London: Seals are more clever than you thought. They have incredible navigation skills, and many are capable of finding their way back to the exact spot where they were born even after spending five years out at sea, according to scientists.

A team at the British Antarctic Survey has discovered the Antarctic fur seals` remarkable homing instinct allows the creatures to return to within a single body length of the spot where they were born to give birth to their own pups.

Nearly four million of the sea mammals breed in huge colonies on the virtually featureless beaches of South Georgia every year. After being born, the seals spend five years out at sea feeding before returning to the island to breed.

Using radio tags placed on 335 seals shortly after they were born, the scientists found each seal returns to exactly the same location on the beach once they start breeding year
after year.

But while typical human Global Positioning Systems, which use satellites orbiting the earth, can pinpoint a location to an accuracy of around 15 feet, the seals were found to be
accurate down to as little as six feet.

Exactly how the seals achieve this feat has left the scientists baffled, but they believe the creatures use a kind of internal compass that helps them find their way across the Southern Ocean to the correct location on the right beach.

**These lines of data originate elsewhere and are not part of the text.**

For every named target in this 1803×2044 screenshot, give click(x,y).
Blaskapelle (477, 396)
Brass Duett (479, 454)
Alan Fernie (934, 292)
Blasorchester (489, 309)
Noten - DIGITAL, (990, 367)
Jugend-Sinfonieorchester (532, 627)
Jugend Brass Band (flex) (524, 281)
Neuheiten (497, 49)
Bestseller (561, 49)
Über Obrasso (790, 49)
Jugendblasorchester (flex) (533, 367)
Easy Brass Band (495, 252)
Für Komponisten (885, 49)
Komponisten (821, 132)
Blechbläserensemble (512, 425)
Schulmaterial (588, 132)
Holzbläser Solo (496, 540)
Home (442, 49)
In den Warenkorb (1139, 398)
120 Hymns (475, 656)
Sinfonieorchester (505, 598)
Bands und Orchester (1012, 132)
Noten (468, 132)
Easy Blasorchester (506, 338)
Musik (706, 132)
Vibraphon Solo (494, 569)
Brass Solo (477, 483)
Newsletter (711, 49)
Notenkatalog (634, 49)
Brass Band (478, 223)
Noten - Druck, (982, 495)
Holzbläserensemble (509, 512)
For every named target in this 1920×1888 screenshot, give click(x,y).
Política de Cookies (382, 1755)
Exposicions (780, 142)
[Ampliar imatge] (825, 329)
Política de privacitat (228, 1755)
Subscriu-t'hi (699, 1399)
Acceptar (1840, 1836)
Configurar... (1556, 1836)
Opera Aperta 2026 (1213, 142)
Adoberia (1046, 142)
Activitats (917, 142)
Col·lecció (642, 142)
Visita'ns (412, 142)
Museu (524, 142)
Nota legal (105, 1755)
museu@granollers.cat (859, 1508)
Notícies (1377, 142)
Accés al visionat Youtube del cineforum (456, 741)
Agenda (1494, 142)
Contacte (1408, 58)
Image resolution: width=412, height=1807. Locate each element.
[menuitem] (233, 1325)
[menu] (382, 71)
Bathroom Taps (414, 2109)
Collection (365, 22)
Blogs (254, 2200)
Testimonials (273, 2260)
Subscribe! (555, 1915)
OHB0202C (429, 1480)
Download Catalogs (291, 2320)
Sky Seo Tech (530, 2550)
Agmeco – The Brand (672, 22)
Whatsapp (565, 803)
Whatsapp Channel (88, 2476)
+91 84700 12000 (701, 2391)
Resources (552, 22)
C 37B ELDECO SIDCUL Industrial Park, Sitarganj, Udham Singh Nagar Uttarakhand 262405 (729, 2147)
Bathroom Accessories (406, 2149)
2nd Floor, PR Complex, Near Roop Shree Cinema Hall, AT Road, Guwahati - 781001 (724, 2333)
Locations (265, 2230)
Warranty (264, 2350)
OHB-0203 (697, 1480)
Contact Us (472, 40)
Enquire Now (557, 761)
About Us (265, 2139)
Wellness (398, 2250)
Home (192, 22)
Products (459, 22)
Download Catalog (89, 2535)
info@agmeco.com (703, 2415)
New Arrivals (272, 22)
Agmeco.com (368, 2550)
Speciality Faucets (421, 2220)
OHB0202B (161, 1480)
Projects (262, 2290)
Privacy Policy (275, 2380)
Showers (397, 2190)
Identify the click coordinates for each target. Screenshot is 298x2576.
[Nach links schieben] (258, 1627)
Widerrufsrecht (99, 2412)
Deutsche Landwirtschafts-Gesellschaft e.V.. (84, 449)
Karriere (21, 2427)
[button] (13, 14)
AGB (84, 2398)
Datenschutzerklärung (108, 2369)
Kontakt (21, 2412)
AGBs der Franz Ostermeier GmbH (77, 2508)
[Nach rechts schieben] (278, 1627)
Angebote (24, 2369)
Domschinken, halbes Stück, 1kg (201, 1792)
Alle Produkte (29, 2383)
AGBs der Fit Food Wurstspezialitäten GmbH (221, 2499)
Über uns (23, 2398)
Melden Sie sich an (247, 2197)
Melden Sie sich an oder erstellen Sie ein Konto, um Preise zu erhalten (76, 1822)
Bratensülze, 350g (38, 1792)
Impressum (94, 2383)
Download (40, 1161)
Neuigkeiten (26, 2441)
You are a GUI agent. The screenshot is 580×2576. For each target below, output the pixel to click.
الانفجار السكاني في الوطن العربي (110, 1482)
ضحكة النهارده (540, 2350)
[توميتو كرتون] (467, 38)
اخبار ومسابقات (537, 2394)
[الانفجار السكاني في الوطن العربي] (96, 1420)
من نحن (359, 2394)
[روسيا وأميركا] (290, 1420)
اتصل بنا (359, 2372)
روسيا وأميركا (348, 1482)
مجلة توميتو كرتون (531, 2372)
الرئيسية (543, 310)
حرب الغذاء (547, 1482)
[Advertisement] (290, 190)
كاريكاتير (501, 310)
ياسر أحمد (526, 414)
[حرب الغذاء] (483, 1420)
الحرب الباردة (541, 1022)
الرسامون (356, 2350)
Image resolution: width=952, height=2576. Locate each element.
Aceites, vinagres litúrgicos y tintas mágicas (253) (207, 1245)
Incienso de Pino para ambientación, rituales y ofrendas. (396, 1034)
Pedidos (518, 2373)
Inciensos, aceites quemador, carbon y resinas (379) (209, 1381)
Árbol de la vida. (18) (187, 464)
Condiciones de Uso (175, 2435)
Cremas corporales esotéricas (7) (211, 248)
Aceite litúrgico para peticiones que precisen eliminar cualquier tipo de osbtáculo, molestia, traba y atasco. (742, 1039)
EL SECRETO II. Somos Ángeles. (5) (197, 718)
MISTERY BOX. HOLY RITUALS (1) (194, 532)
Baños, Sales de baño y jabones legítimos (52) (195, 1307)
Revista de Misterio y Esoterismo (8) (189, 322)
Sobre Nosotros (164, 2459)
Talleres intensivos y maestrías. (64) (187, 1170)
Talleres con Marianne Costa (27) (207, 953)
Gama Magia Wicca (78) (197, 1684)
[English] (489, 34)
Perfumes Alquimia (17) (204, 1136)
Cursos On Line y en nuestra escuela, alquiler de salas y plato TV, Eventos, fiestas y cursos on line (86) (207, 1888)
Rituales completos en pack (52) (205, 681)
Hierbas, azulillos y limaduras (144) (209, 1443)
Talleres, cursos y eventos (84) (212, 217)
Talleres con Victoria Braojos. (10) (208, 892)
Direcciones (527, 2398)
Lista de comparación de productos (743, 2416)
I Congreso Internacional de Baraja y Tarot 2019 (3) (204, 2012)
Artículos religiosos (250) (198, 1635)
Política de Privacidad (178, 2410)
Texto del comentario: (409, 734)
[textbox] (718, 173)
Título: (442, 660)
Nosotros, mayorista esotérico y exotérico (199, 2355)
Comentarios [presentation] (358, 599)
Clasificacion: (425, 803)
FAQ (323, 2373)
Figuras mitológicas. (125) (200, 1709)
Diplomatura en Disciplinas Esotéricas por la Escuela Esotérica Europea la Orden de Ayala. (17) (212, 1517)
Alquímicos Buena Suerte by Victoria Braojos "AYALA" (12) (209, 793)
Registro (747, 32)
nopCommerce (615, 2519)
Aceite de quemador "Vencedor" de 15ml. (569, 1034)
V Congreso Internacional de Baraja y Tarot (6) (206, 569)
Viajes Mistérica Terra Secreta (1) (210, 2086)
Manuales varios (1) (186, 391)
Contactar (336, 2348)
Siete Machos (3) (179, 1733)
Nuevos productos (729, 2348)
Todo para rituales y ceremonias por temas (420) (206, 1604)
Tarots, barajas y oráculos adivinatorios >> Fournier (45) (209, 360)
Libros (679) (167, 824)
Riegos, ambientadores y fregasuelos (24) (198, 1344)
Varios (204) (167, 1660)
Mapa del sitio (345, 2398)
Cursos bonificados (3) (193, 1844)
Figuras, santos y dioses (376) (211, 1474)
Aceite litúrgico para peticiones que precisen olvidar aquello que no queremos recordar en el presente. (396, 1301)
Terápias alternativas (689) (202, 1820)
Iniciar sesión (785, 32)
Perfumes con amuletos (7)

Dr Jaume Forcada, a research scientist with the British Antarctic Survey, was quoted by
`The Daily Telegraph` as saying, "We don`t know exactly why but it is common among sea birds and other marine mammals to breed in large colonies.

"Antarctic fur seals are among the most site faithful. On average female seals were giving birth to their pups to within 12 metres (36 feet) of where they were pupped themselves.

"Some individuals returned to within one body length of where they had been born. We don`t have any evidence of a navigation system yet, but there must be something really,
really strong that brings them back to the same spot."

In fact, in their research, the team, which included Dr Joe Hoffman, from the University of Bielefeld in Germany, tagged 335 female seals as soon as they were born so they were able to record the location where they were born and compare it to when the seals returned to the beach five years later.

The seals that survived returned to the spot where they were born with unerring accuracy, according to the findings in the `Mammalian Biology and Planet Earth Online` journal.

"It helps them to create more stable communities in which to give birth and raise pups. When the seals are out at sea they tend to be more segregated and individuals tend not to spend time with those around them on the beach," Forcada said.